Maybe later I’ll sit back and admire how adroitly she locked me into that.
I can either claim that she’s senile and all of this is false, in which case why wouldn’t I take a deck of cards she wants to give me?
Or I can admit that all of it is true, tell her what I saw, and accept not only that she’s an oracle but I’m apparently one too.
In which case I would also have to accept that the cards are mine now.
And that they probably do have feelings. Or rather, whatever animates them does.
Just another list of things I don’t want to deal with tonight.
I take the easy way out. I go over, scoop up the damn cards I still don’t actually like touching, and make a show of tucking them into my shirt so they can rest against my heart.
She looks ... touched. As if I’ve done something deeply honorable.
Obviously, that makes me feel like shit.
“I see no one had to tell you to treat them with respect.” Gran sounds proud, and that doesn’t make me feel any better. “It’s like you know.”
“I like to keep my hands free, Gran.” I growl it out, feeling surly and mean. “My pockets are full of ammo.”
I don’t stick around for more middle-of-the-night chats and other opportunities to feel selfish and small. I go to the door, let myself out, and lock her back in. Assuming she doesn’t have secret keys to go with her secret life, that is.

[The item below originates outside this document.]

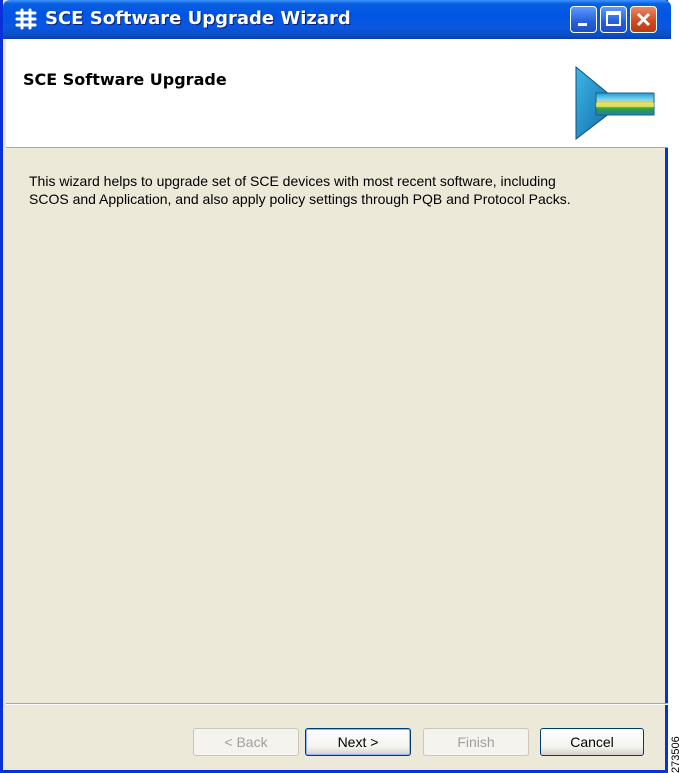 Image resolution: width=682 pixels, height=773 pixels. What do you see at coordinates (337, 704) in the screenshot?
I see `button-bar-divider` at bounding box center [337, 704].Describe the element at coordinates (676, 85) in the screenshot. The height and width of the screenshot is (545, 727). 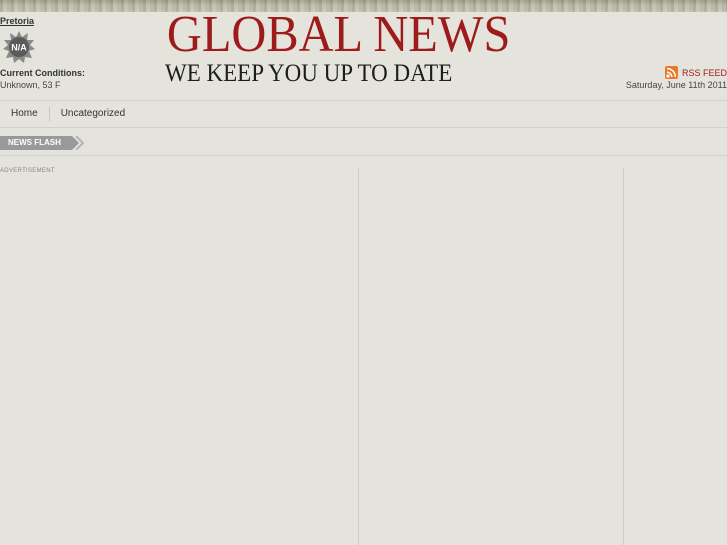
I see `current-date: Saturday, June 11th 2011` at that location.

Out in the hall, I feel like the house is breathing all around me, heavy and close. Not like it’s threatening me, but like it’s as out of breath as I am.
I climb the stairs, listening as I go, but everything is quiet. I must have been in Gran’s room for a long time because when I get to the windows on the second floor, I can see that all the lights are out in the cottages across the yard.

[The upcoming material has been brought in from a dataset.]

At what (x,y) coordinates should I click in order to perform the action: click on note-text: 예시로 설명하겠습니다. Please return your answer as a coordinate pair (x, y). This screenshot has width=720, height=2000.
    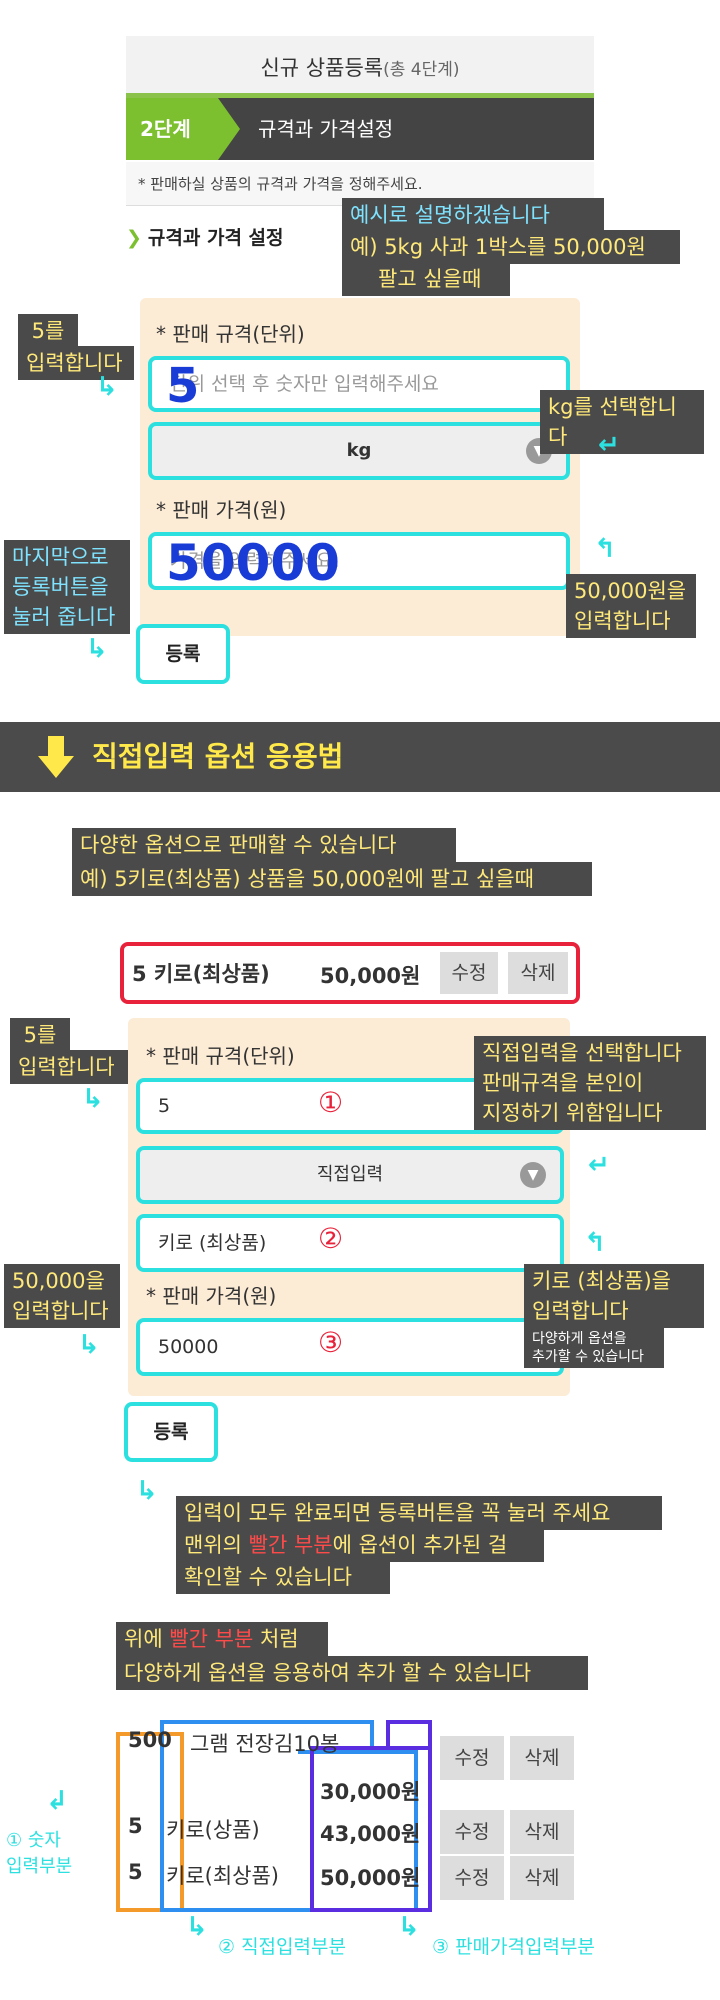
    Looking at the image, I should click on (450, 215).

I only really start breathing once I unlock the door to the attic stairs, lock it again behind me, and start the steep climb.

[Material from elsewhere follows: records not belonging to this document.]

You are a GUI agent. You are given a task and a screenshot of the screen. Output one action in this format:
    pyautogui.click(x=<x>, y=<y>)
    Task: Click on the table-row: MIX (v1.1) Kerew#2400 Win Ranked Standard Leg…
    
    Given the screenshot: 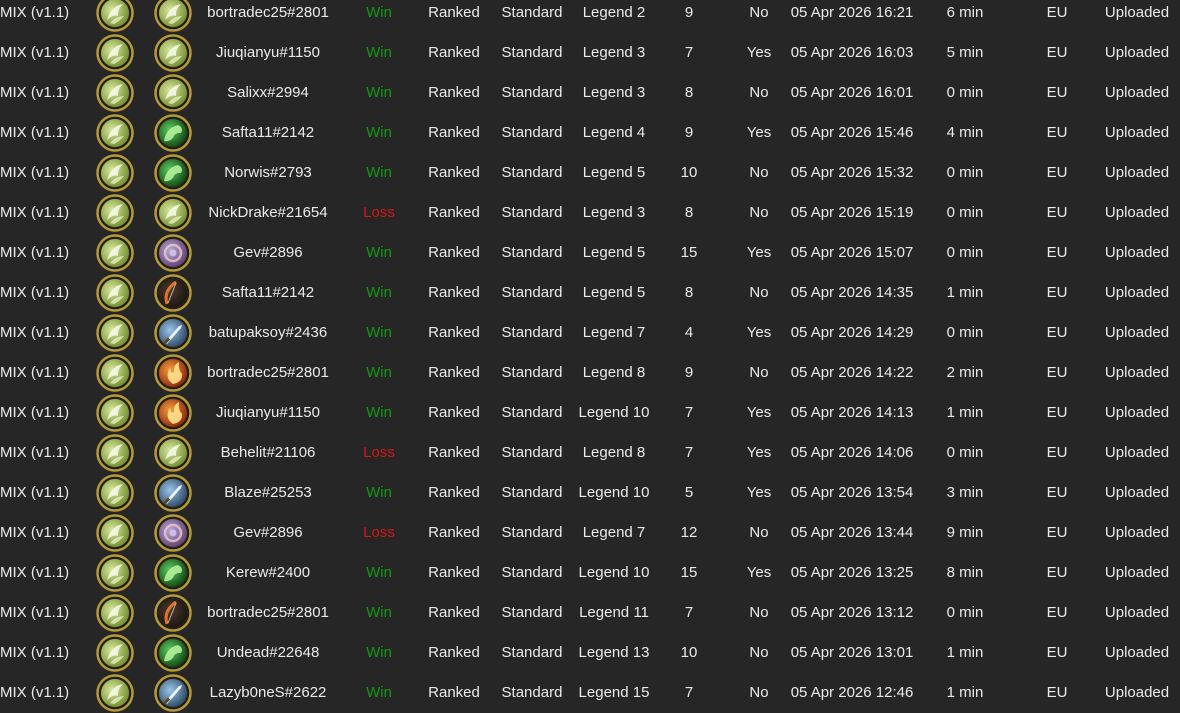 What is the action you would take?
    pyautogui.click(x=590, y=573)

Once I’m finally safe in my own space, with no eyes on me from any direction, I find myself just .
.. standing there under the eaves. Working on breathing past the collection of overwhelming sensations, feelings, and images storming around inside of me.
I don’t know what to do with myself.
The whole night spirals through me, drip-feeding that cataclysmic heat everywhere—but it’s mixed up with all the rest of it.
That ritual on a mountaintop that something in my bones tells me is close.
The nightmares that might not be as simple as nightmares after all.
Death goddesses. And the truth—or truths—about my grandmother that I’m finding hard to accept.
The fact that, like it or not, all these years have been a lie.
Not just the past three.
I stand in the shower and let it run hot enough to sting, but it doesn’t help. I let the water beat into me until I can’t tell if I’m flushed inside or out, and then, following an urge I can’t pretend to understand, I turn the water to cold.
Ice cold.
For a moment, or maybe for a lot of moments, I can feel the heat of my own body as it’s pelted with the sudden chill, and it feels like pressing up against Ariel all over again.
I brace myself against the wall, squeeze my thighs together, and come in a hot, shocking rush that nearly takes my knees out from under me.
They’re so compromised that I lower myself down into the shallow tub and sit there, cold water pouring all over me, while my body reminds me of its various betrayals.
Over and over again.
And it’s like touching those cards rewired my brain, because now I’m remembering what happened on that rooftop in the same high-definition, surround-sound way. Complete with sensory input. Touch and taste and smell, and my god, am I fucked.